[Collection entries]
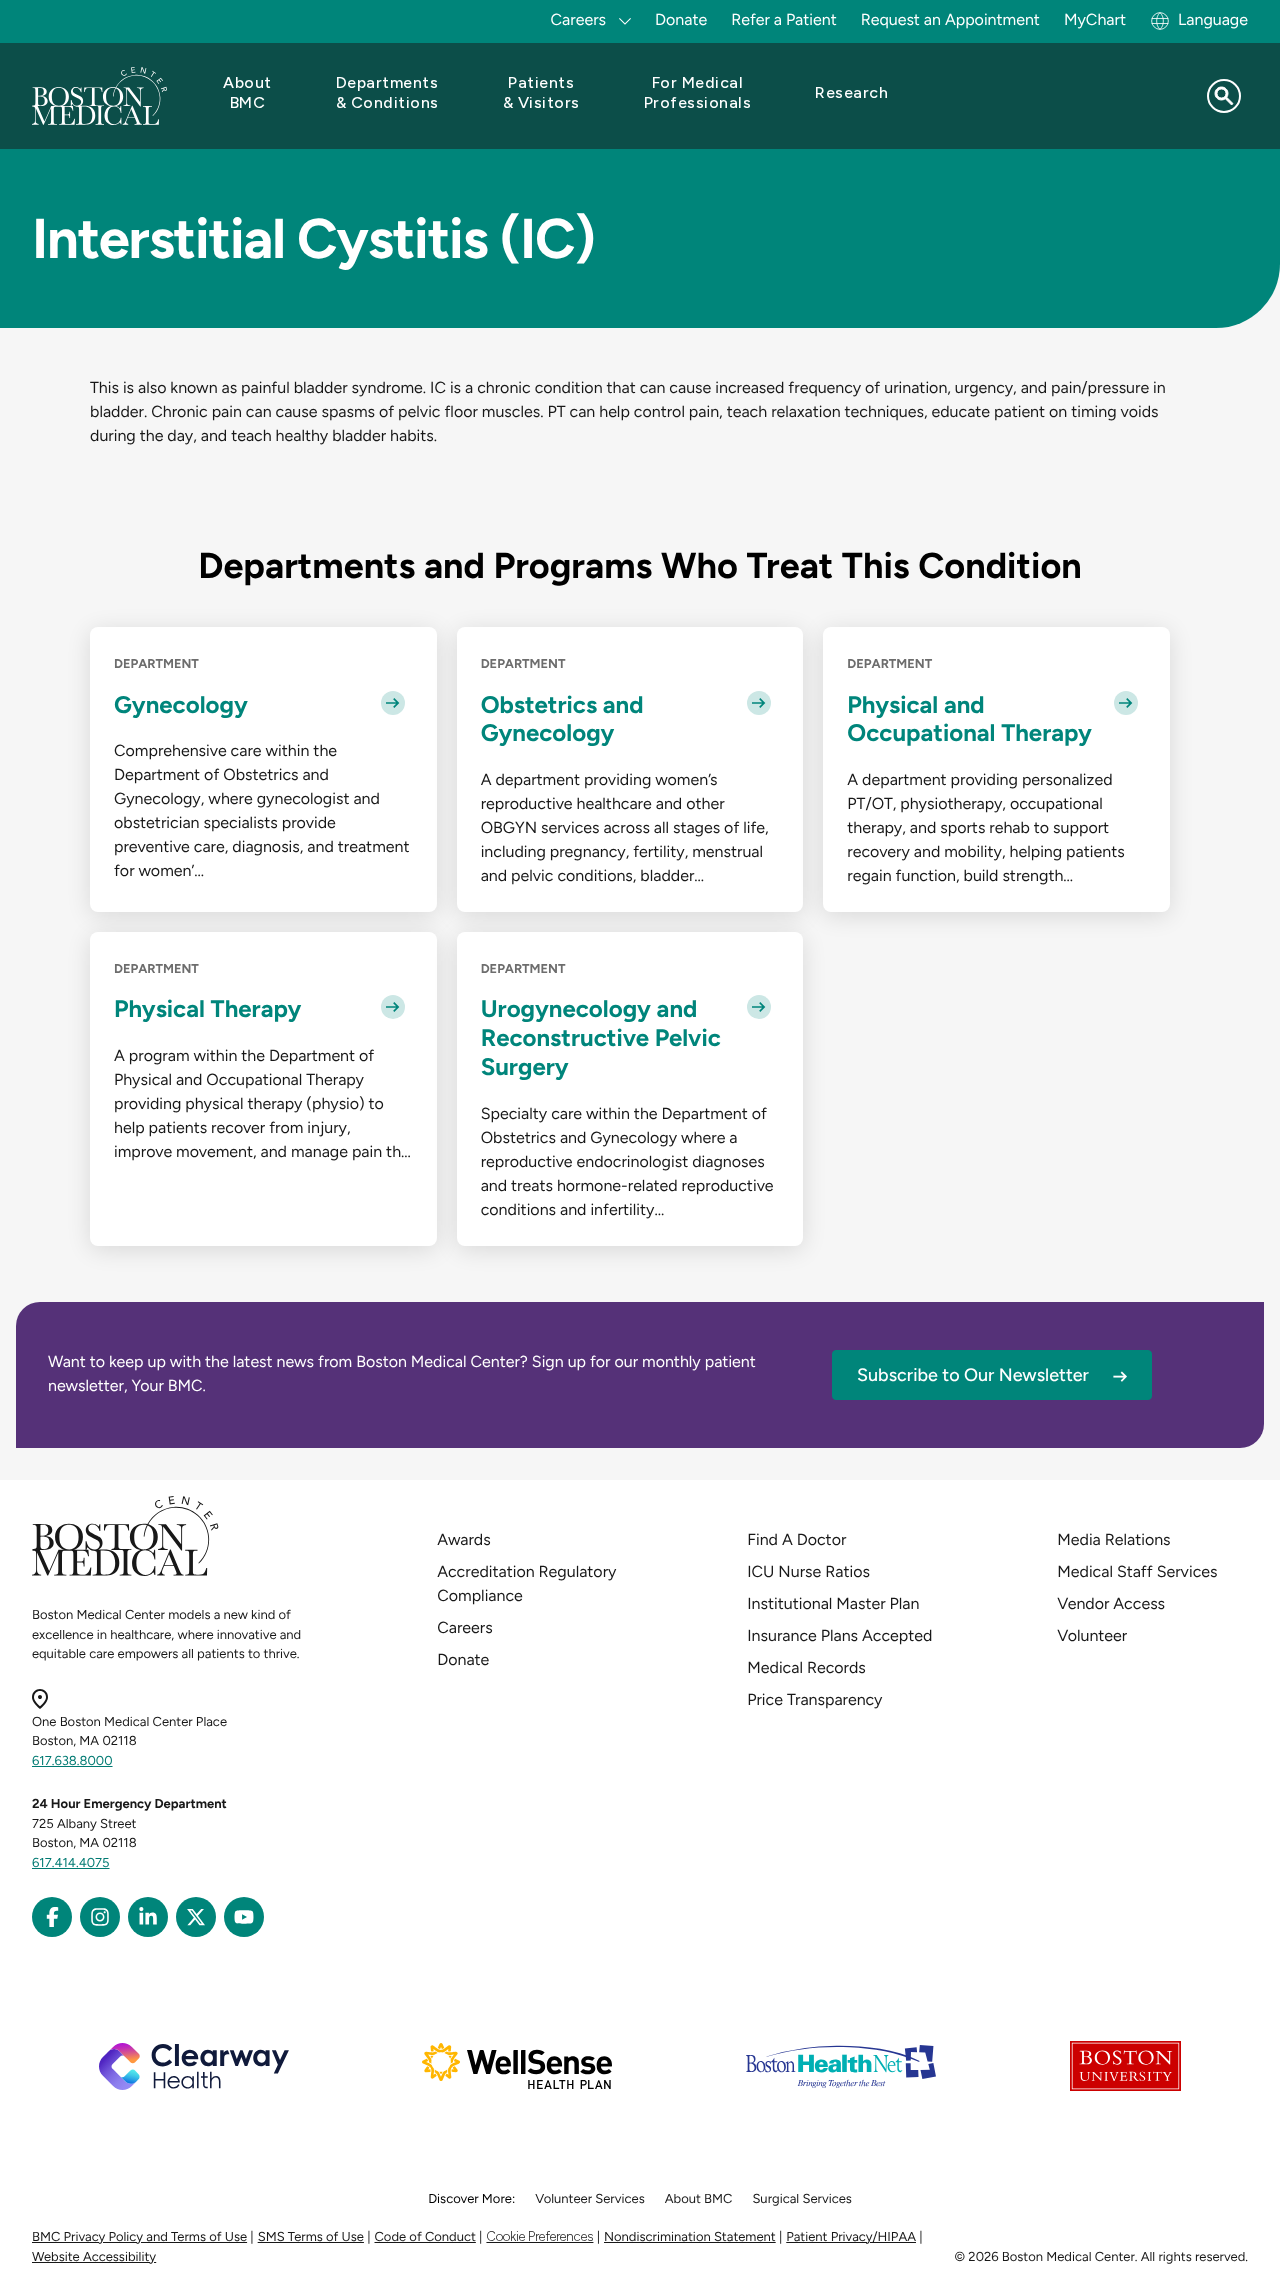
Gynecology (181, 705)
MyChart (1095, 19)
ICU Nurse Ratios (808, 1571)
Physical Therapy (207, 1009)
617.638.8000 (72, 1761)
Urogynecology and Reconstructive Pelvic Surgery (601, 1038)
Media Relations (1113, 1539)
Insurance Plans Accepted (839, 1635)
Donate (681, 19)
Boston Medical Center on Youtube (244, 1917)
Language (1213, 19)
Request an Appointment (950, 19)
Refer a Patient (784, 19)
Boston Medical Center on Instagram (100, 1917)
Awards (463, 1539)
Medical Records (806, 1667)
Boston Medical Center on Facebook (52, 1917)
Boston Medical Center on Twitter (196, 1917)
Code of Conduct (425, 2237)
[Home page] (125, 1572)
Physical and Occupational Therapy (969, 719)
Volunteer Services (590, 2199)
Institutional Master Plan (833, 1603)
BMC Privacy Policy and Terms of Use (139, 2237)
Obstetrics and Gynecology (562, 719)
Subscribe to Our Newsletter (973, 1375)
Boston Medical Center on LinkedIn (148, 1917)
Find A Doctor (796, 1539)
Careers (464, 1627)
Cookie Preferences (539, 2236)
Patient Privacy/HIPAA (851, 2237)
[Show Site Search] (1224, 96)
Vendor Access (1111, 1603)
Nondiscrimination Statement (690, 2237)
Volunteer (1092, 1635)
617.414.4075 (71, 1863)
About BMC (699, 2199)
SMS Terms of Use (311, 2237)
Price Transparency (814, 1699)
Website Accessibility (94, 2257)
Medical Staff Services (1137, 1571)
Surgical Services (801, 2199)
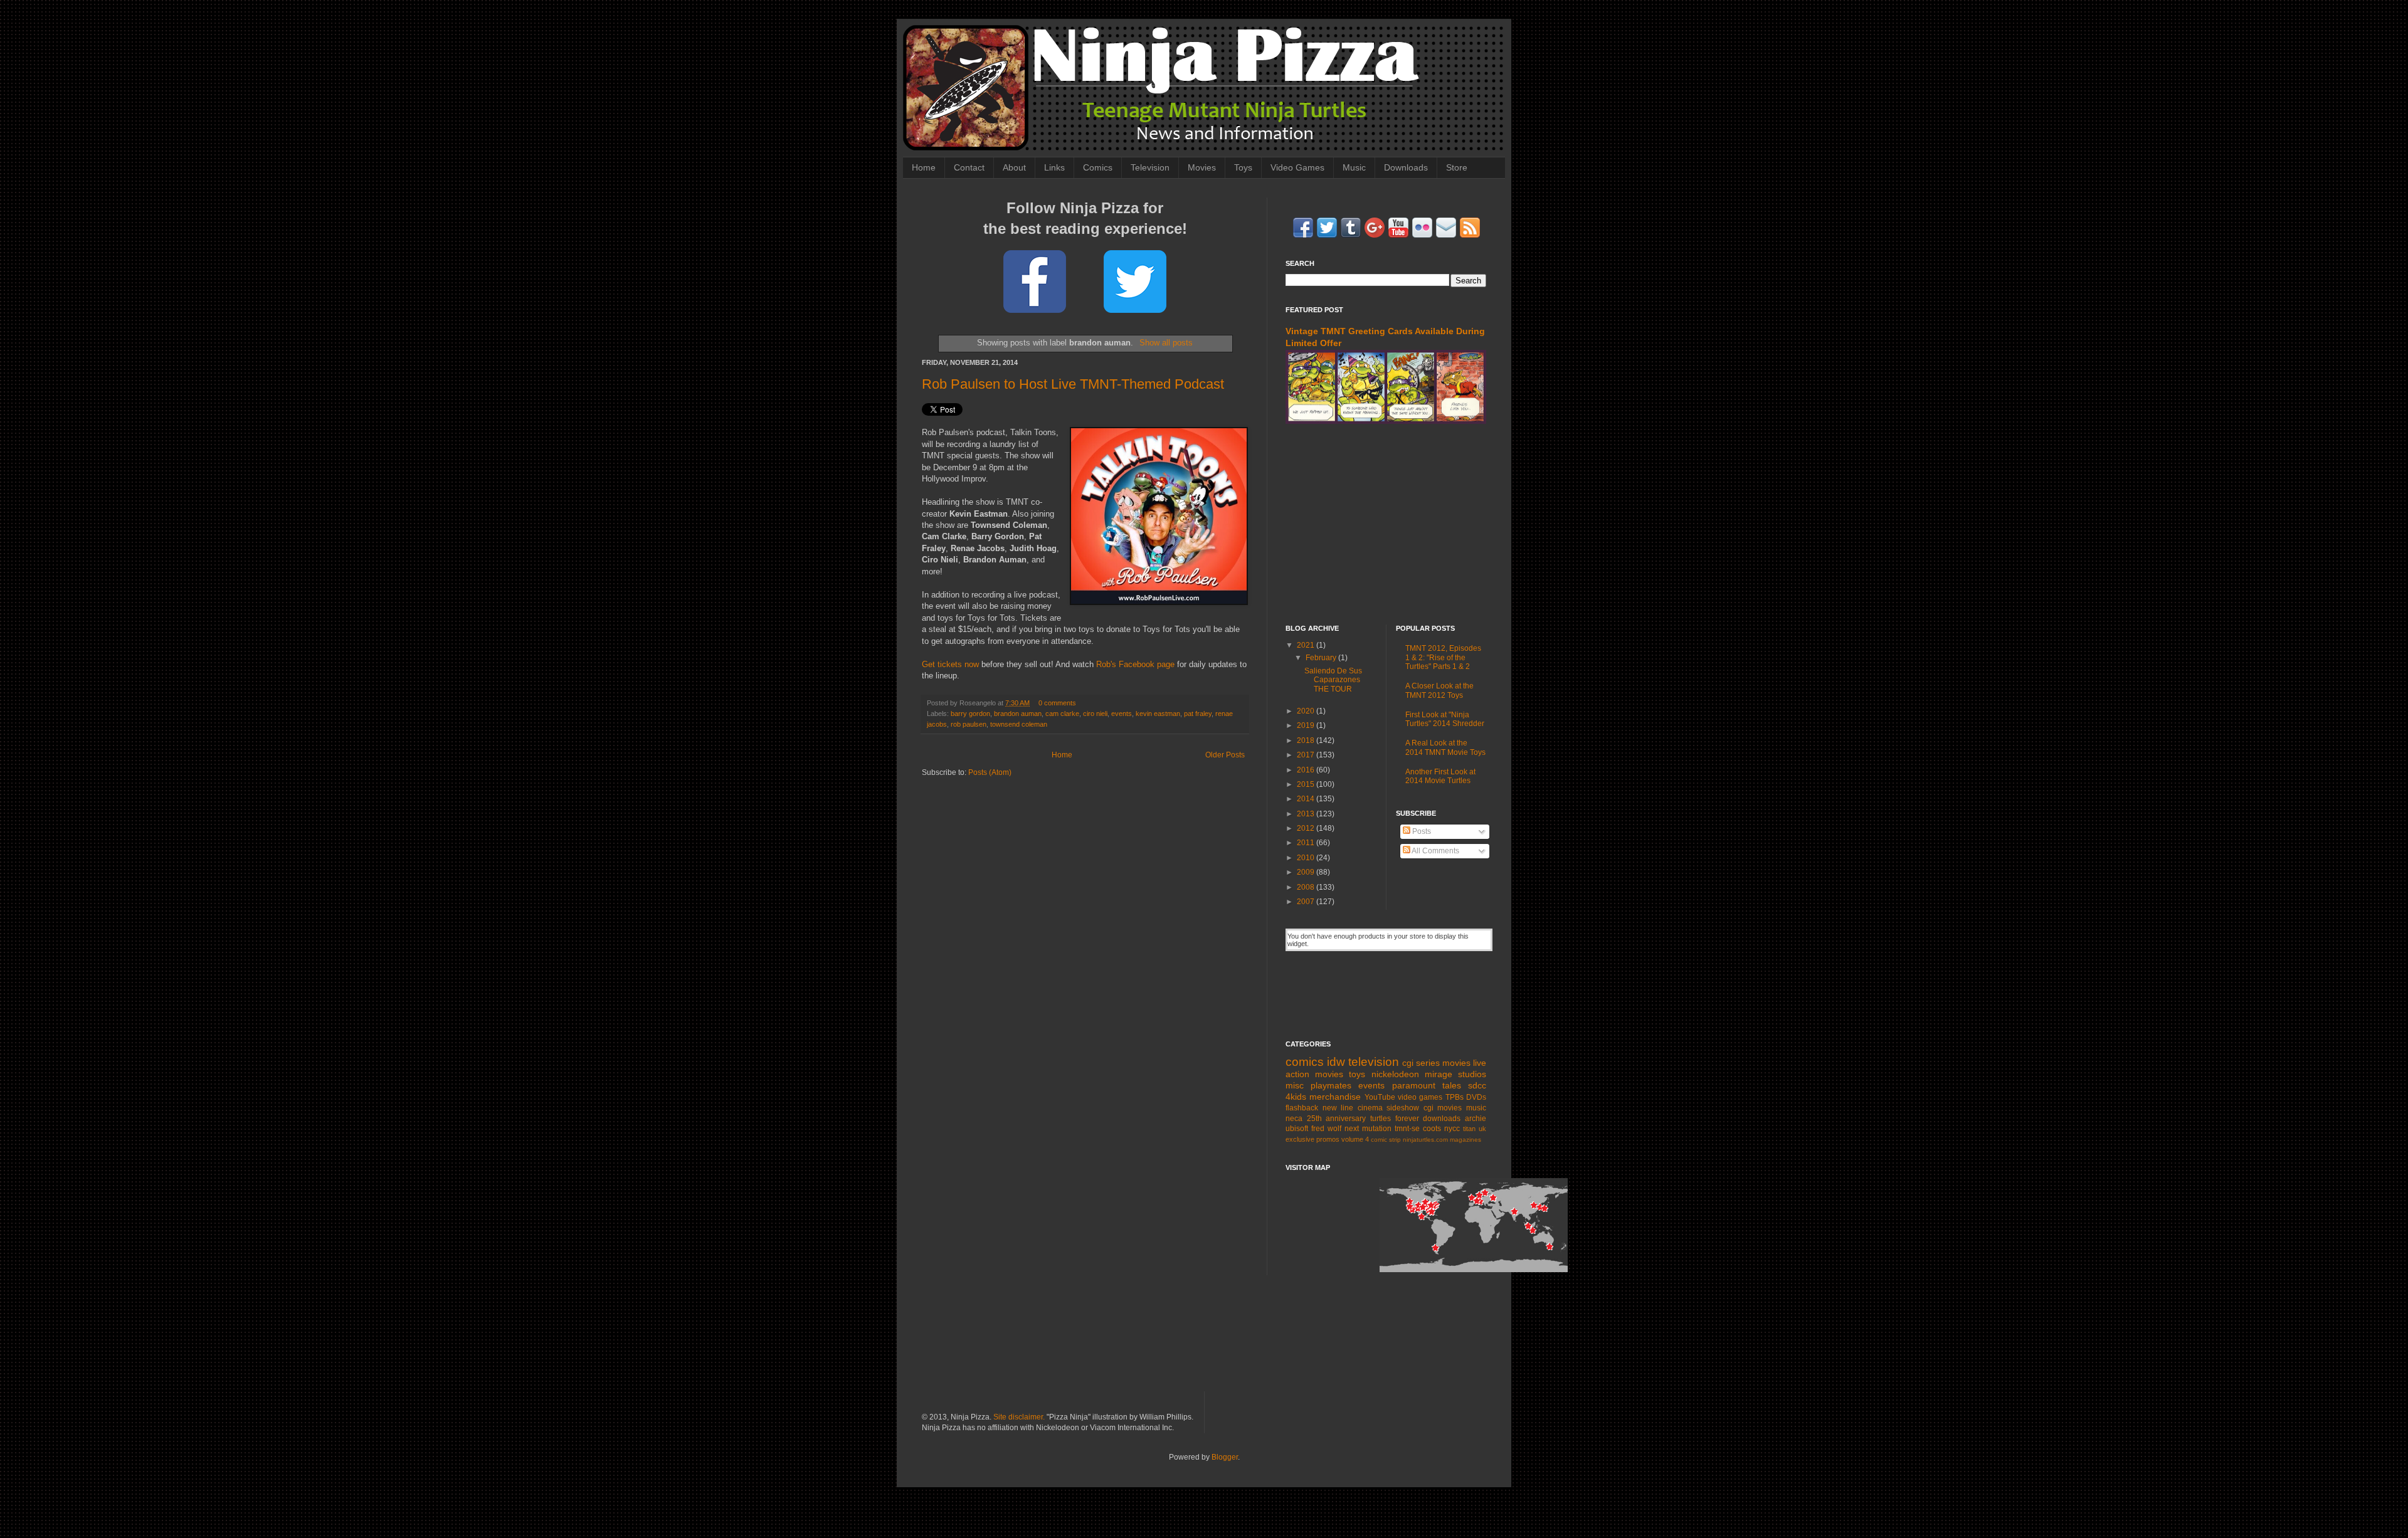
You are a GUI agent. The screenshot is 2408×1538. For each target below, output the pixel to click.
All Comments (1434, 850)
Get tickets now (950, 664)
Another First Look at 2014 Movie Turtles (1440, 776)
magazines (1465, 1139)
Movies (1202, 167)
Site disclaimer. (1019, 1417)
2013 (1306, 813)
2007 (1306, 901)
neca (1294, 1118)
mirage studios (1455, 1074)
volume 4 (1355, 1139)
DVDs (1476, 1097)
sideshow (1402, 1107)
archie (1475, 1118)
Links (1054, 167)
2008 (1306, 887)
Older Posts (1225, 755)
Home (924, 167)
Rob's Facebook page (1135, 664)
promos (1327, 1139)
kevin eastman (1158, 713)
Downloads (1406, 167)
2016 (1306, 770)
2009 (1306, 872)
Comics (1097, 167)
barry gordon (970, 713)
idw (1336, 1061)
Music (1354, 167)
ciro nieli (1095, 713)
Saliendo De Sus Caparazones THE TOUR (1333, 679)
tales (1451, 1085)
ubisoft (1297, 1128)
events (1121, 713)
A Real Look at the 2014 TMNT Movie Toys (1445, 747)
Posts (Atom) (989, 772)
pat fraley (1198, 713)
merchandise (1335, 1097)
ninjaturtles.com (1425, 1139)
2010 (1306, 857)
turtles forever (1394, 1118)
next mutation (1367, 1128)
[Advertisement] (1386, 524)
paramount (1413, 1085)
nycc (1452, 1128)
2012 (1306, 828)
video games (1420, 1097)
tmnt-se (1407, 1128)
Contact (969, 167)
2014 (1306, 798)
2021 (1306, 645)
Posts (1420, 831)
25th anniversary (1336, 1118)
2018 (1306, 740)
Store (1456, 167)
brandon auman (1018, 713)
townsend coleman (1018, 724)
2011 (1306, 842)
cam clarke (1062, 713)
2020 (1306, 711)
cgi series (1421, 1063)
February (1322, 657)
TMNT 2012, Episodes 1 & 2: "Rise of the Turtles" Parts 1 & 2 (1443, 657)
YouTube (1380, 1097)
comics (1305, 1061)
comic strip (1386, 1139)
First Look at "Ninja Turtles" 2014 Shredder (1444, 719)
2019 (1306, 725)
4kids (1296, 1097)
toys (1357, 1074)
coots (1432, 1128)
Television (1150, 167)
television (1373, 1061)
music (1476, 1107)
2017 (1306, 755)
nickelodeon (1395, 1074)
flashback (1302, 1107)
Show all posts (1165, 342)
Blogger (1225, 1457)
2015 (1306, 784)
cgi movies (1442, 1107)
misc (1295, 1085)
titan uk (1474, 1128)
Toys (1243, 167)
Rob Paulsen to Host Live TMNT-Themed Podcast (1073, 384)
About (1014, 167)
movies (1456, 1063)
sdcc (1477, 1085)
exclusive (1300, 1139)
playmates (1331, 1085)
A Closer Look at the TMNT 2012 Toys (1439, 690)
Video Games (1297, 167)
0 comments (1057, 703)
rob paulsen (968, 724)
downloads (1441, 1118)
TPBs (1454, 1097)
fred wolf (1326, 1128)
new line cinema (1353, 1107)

• [Try it] Output the data above in full. Skip every picture.

• [Answer area]
Gynecology (181, 705)
MyChart (1095, 19)
ICU Nurse Ratios (808, 1571)
Physical Therapy (207, 1009)
617.638.8000 (72, 1761)
Urogynecology and Reconstructive Pelvic Surgery (601, 1038)
Media Relations (1113, 1539)
Insurance Plans Accepted (839, 1635)
Donate (681, 19)
Boston Medical Center on Youtube (244, 1917)
Language (1213, 19)
Request an Appointment (950, 19)
Refer a Patient (784, 19)
Boston Medical Center on Instagram (100, 1917)
Awards (463, 1539)
Medical Records (806, 1667)
Boston Medical Center on Facebook (52, 1917)
Boston Medical Center on Twitter (196, 1917)
Code of Conduct (425, 2237)
[Home page] (125, 1572)
Physical and Occupational Therapy (969, 719)
Volunteer Services (590, 2199)
Institutional Master Plan (833, 1603)
BMC Privacy Policy and Terms of Use (139, 2237)
Obstetrics and Gynecology (562, 719)
Subscribe to Our Newsletter (973, 1375)
Boston Medical Center on LinkedIn (148, 1917)
Find A Doctor (796, 1539)
Careers (464, 1627)
Cookie Preferences (539, 2236)
Patient Privacy/HIPAA (851, 2237)
[Show Site Search] (1224, 96)
Vendor Access (1111, 1603)
Nondiscrimination Statement (690, 2237)
Volunteer (1092, 1635)
617.414.4075 (71, 1863)
About BMC (699, 2199)
SMS Terms of Use (311, 2237)
Price Transparency (814, 1699)
Website Accessibility (94, 2257)
Medical Staff Services (1137, 1571)
Surgical Services (801, 2199)
You are a GUI agent. The screenshot is 2408×1538. For each target below, output the pixel to click.
All Comments (1434, 850)
Get tickets now (950, 664)
Another First Look at 2014 Movie Turtles (1440, 776)
magazines (1465, 1139)
Movies (1202, 167)
Site disclaimer. (1019, 1417)
2013 (1306, 813)
2007 (1306, 901)
neca (1294, 1118)
mirage studios (1455, 1074)
volume 4 (1355, 1139)
DVDs (1476, 1097)
sideshow (1402, 1107)
archie (1475, 1118)
Links (1054, 167)
2008 (1306, 887)
Older Posts (1225, 755)
Home (924, 167)
Rob's Facebook page (1135, 664)
promos (1327, 1139)
kevin eastman (1158, 713)
Downloads (1406, 167)
2016 (1306, 770)
2009 (1306, 872)
Comics (1097, 167)
barry gordon (970, 713)
idw (1336, 1061)
Music (1354, 167)
ciro nieli (1095, 713)
Saliendo De Sus Caparazones THE TOUR (1333, 679)
tales (1451, 1085)
ubisoft (1297, 1128)
events (1121, 713)
A Real Look at the 2014 TMNT Movie Toys (1445, 747)
Posts (Atom) (989, 772)
pat fraley (1198, 713)
merchandise (1335, 1097)
ninjaturtles.com (1425, 1139)
2010 (1306, 857)
turtles forever (1394, 1118)
next mutation (1367, 1128)
[Advertisement] (1386, 524)
paramount (1413, 1085)
nycc (1452, 1128)
2012 (1306, 828)
video games (1420, 1097)
tmnt-se (1407, 1128)
Contact (969, 167)
2014 (1306, 798)
2021 (1306, 645)
Posts (1420, 831)
25th anniversary (1336, 1118)
2018 (1306, 740)
Store (1456, 167)
brandon auman (1018, 713)
townsend coleman (1018, 724)
2011 (1306, 842)
cam clarke (1062, 713)
2020 (1306, 711)
cgi series (1421, 1063)
February (1322, 657)
TMNT 2012, Episodes 1 & 2: "Rise of the Turtles" Parts 1 & 2 (1443, 657)
YouTube (1380, 1097)
comics (1305, 1061)
comic strip (1386, 1139)
First Look at "Ninja Turtles" 2014 Shredder (1444, 719)
2019 (1306, 725)
4kids (1296, 1097)
toys (1357, 1074)
coots (1432, 1128)
Television (1150, 167)
television (1373, 1061)
music (1476, 1107)
2017 (1306, 755)
nickelodeon (1395, 1074)
flashback (1302, 1107)
Show all posts (1165, 342)
Blogger (1225, 1457)
2015 (1306, 784)
cgi movies (1442, 1107)
misc (1295, 1085)
titan uk (1474, 1128)
Toys (1243, 167)
Rob Paulsen to Host Live TMNT-Themed Podcast (1073, 384)
About (1014, 167)
movies (1456, 1063)
sdcc (1477, 1085)
exclusive (1300, 1139)
playmates (1331, 1085)
A Closer Look at the TMNT 2012 Toys (1439, 690)
Video Games (1297, 167)
0 comments (1057, 703)
rob paulsen (968, 724)
downloads (1441, 1118)
TPBs (1454, 1097)
fred wolf (1326, 1128)
new line cinema (1353, 1107)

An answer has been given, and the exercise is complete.